### ASSIGNMENT
Once the pictures are removed, restate the data below word for word.
-- Opening Marker --
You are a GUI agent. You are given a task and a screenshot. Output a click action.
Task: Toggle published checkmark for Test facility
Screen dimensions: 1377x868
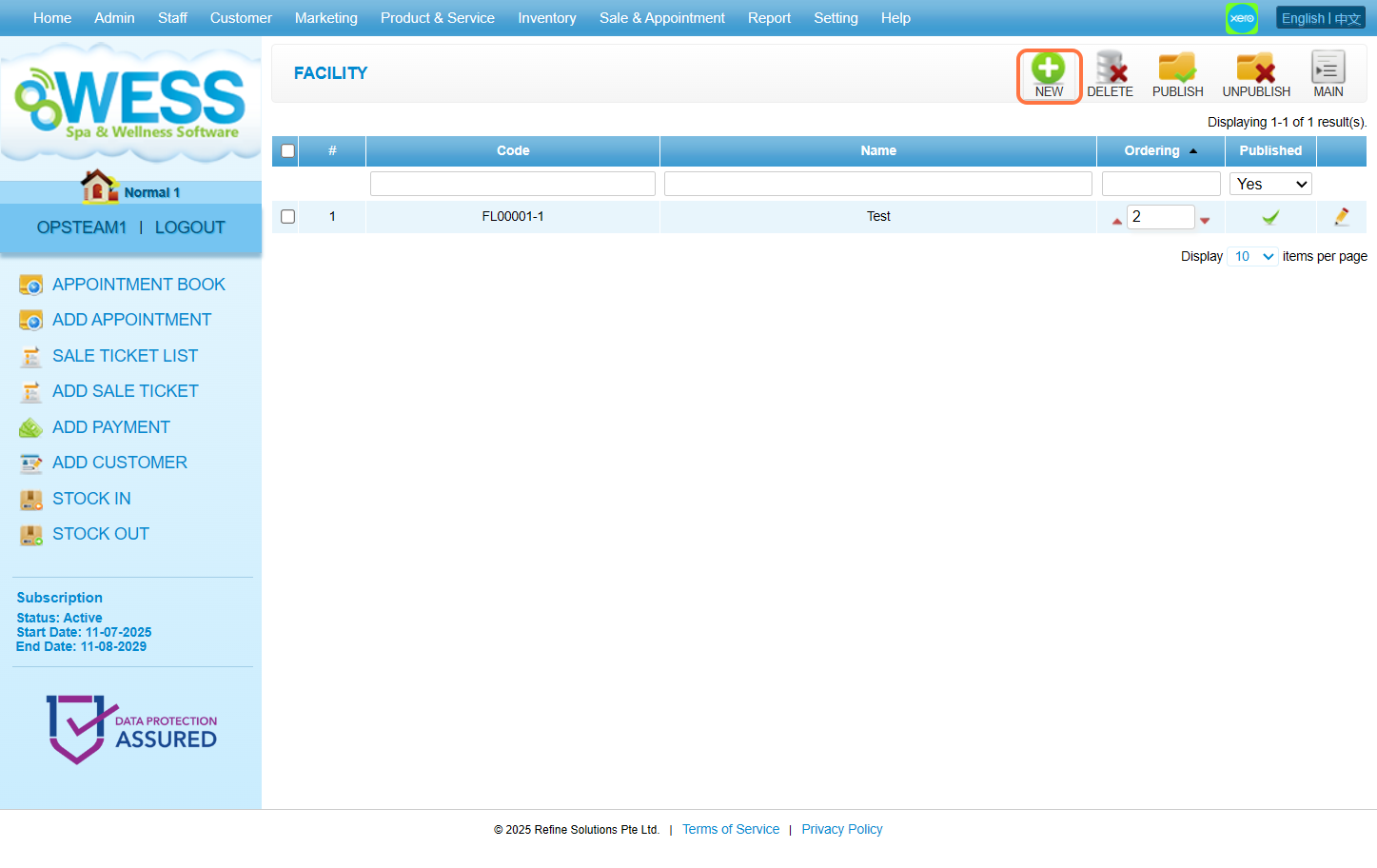[x=1269, y=217]
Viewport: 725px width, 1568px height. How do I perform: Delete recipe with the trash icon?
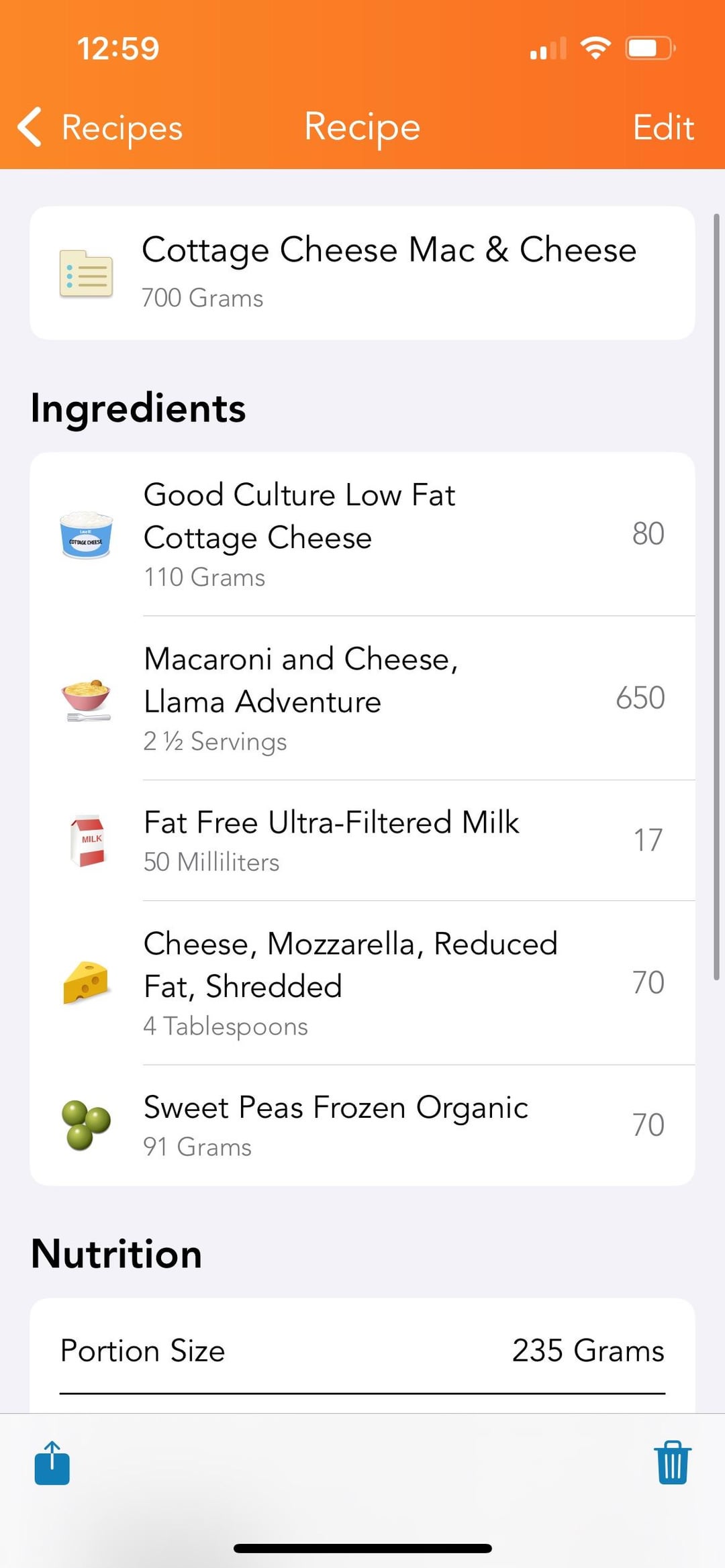pyautogui.click(x=672, y=1463)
-- Closing Marker --
### REPLY
You are a GUI agent. You are given a task and a screenshot. Output a click action.
Task: Toggle published checkmark for Test facility
Screen dimensions: 1377x868
[x=1269, y=217]
Viewport: 725px width, 1568px height. How do I perform: Delete recipe with the trash icon?
pyautogui.click(x=672, y=1463)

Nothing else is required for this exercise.